There were four kids in the program in early September and now more than 40 have agreed to suit up for PURE this fall at some point, with some still navigating the transfer process. 

PURE is accredited in the state as a branch of Home Life Academy, which features NCAA accreditation. Students help maintain certain areas of campus, from cutting grass to learning how to grow crops with a new garden that recently got an irrigation system, outside of traditional course work.

It's a far cry from the public school systems left behind, according to the team's best-known player.

"It’s a big, big difference," said Carter, who holds more than a dozen FBS scholarship offers. "There’s one-on-one teaching, they make sure you understand stuff before you move on. In public school, if the majority of the class got it, the teacher just moves on. Here, we’ve got kids in different grades so we have four different subjects to study together. 

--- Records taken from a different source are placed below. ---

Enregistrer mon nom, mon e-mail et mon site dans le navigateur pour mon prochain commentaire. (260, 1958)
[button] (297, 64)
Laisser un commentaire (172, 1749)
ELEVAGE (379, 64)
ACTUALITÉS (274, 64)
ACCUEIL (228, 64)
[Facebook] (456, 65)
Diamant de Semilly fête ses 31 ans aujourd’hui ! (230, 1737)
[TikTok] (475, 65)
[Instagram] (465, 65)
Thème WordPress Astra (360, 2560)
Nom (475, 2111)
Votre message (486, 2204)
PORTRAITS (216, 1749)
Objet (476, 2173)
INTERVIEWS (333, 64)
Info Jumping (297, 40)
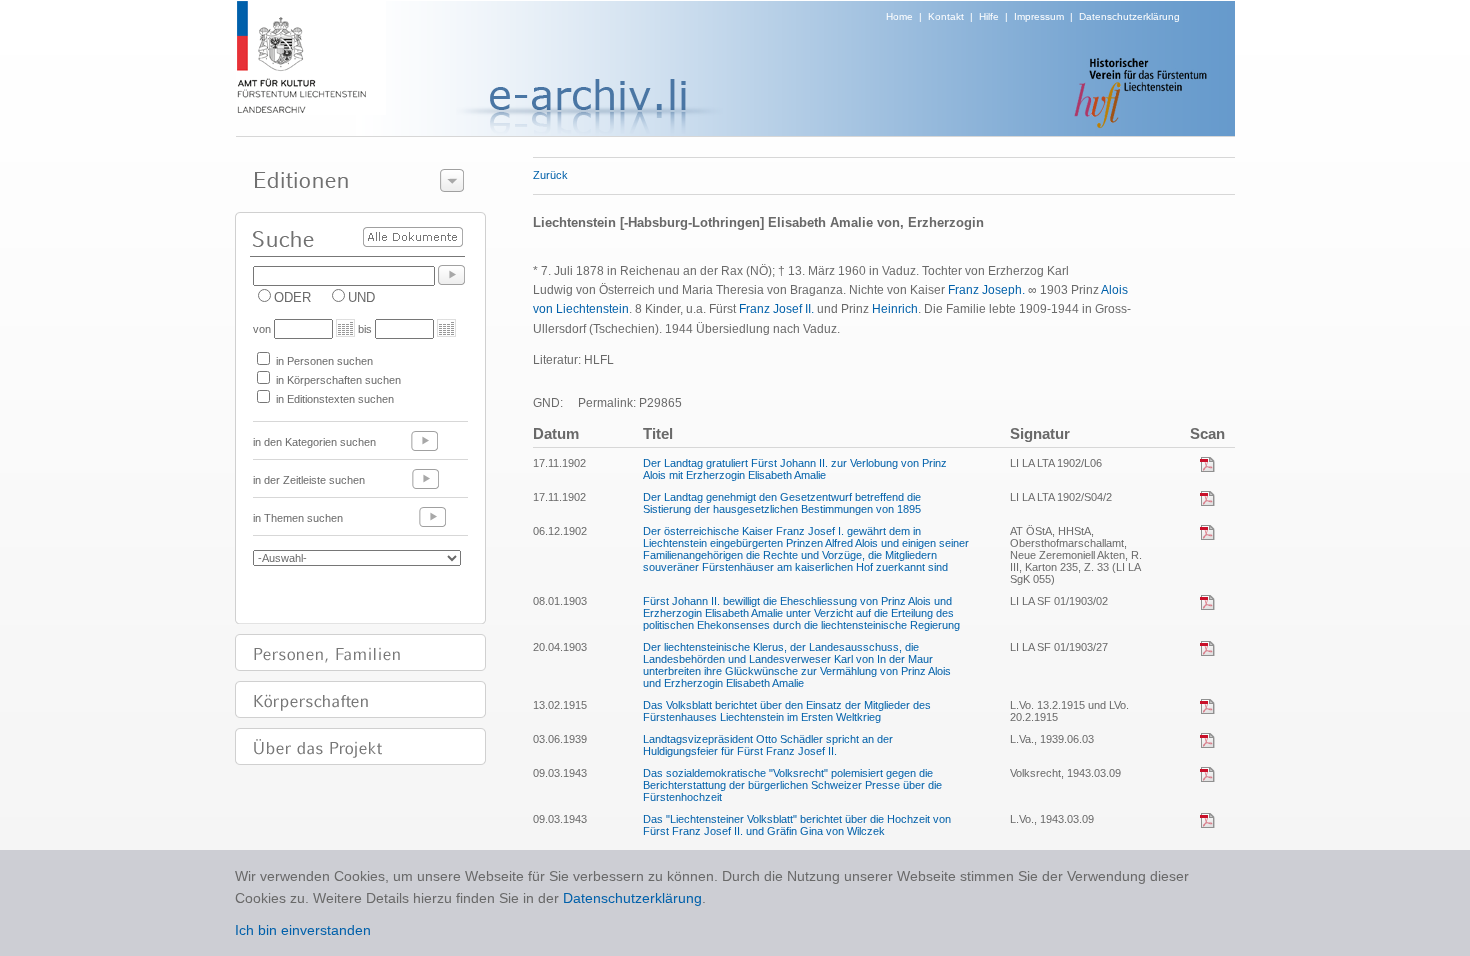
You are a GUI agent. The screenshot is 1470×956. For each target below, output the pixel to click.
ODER (292, 297)
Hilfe (989, 16)
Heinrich (895, 309)
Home (899, 16)
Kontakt (946, 16)
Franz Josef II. (776, 309)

"The days are fun. At first it was hard. I wasn’t used to it because I was in the public school system. We work out in the morning, then we go to school, then back to football practice and then after that we probably do a little something like watch football." 

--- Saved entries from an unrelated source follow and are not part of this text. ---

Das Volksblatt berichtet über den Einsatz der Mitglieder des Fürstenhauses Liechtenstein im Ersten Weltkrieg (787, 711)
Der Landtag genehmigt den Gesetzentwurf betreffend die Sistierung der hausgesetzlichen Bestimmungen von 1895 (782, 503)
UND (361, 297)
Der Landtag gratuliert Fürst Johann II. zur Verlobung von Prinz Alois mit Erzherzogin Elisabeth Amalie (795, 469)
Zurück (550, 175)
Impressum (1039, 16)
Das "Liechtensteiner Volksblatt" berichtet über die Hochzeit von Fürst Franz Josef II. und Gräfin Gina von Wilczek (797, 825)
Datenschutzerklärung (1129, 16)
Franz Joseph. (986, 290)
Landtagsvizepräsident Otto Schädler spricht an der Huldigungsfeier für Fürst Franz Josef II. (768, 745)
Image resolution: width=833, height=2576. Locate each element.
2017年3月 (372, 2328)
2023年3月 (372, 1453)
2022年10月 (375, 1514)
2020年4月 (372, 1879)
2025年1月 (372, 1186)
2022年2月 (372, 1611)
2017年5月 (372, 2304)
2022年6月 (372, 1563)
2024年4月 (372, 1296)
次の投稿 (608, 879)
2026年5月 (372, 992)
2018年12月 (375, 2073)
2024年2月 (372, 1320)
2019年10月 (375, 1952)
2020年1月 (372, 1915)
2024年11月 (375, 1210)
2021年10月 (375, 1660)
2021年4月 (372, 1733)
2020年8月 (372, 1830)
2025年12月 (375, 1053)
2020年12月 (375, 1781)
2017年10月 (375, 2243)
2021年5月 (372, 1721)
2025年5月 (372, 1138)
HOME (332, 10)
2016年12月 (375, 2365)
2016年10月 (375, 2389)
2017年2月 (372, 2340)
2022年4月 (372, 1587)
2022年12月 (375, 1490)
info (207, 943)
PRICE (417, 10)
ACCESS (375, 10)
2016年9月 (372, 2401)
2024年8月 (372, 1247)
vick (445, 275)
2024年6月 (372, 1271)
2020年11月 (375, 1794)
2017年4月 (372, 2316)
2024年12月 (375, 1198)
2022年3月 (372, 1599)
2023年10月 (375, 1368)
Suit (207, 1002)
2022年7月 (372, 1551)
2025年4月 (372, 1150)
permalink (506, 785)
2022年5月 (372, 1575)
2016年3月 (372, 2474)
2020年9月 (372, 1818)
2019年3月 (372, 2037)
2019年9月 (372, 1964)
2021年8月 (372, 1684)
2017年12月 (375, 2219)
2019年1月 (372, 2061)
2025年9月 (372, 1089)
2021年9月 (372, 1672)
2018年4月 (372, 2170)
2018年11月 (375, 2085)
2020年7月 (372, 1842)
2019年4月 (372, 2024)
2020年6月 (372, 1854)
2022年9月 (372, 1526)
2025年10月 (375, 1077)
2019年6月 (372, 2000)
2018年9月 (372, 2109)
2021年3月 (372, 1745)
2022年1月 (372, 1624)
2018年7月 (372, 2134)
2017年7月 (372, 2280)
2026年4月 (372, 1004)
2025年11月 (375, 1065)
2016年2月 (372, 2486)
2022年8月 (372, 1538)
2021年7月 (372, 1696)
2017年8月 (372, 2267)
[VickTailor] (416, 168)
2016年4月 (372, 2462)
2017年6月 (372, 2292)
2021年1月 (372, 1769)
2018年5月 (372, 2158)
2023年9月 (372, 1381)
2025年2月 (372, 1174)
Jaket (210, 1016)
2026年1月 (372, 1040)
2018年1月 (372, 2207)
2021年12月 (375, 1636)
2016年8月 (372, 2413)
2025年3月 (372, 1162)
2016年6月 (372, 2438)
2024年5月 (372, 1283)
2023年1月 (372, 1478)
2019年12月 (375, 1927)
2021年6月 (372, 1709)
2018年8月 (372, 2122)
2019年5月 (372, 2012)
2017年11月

Cole's debut as the head coach Friday night is as full circle as it gets. His athletic talent got him that Division I scholarship yet his off-the-field life was often on the wrong side of the fence. 

"I’m just like these kids," he said. "I grew up with a grandma that was a heroin addict, I became a teenage father at the age of 14 and got involved in dealing drugs and gangs but I still had a passion for football. I straddled that fence and ultimately earned a college scholarship at Bowling Green State University in Urban Meyer’s last recruiting class. 

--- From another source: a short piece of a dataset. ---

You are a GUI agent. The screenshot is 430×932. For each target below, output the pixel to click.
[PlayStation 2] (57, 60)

"Going into my sophomore year, I was in a shootout and ended up getting shot in the head, which ended my career. I was back in the streets and selling drugs."

In 2008 Cole faced felony drug charges and spent time in prison, where he says he made "a pact with God" about surviving that time in order to help others in similar situations avoid the same fate.

PURE was founded just three years later, right in his native Memphis.

"I directly look like these kids, used to be these kids," he said. "My message to them is, ‘Hey if you don’t listen to me then you’ll soon go where I’ve been. And it’s not a guarantee that you’ll return.' I’m a direct, 24/7 example of how it can go wrong real fast and also how you can recover if you have some fight and grit to go with it.

"What our organization does is take kids in year-round, 365 days living on campus. We volunteer with the kid and their parents. We focus on education. Our curriculum is heavily agriculture- and STEM-driven."

Cole's star quarterback could see himself on a bad path before linking up with the organization. 

"I think I’d probably be somewhere doing something crazy," Carter says of life without PURE "Like coach says, I was a knucklehead, so I’d probably still have that same attitude. Disrespecting my mom, grandparents and all that. Probably be kicked out the house right now.

"I really appreciate it because coach taught me character. I didn’t really grow up on all that. I was just a kid thinking I was good at football. Coach showed me I really wasn’t. Going out to see the kids from different cities and states at all those camps—it humbled me at a younger age."

Since, the 6-foot-3, 200-pound junior has had a different focus. Plenty of top programs like Auburn, Florida State and Baylor, have come calling and more could be on the way. He is now healthy after missing most of the 2019 season due to a torn ACL, too, something several programs have inquired about. 

Until a few weeks ago, Carter was going to work on posting more video workouts to prove his physical progression, Now he’ll be able to suit up and get in that all-important game tape beginning tonight. 

"That’s why I’m really trying to get back on the field, to show the schools that I can bounce back from an injury and be the same Tevin,” he said.

PURE currently has three games scheduled for the near future and could soon add more.

The team may still not feature an official mascot by then, but it'll be a collection of former public school rivals coming together to put their talent on tape.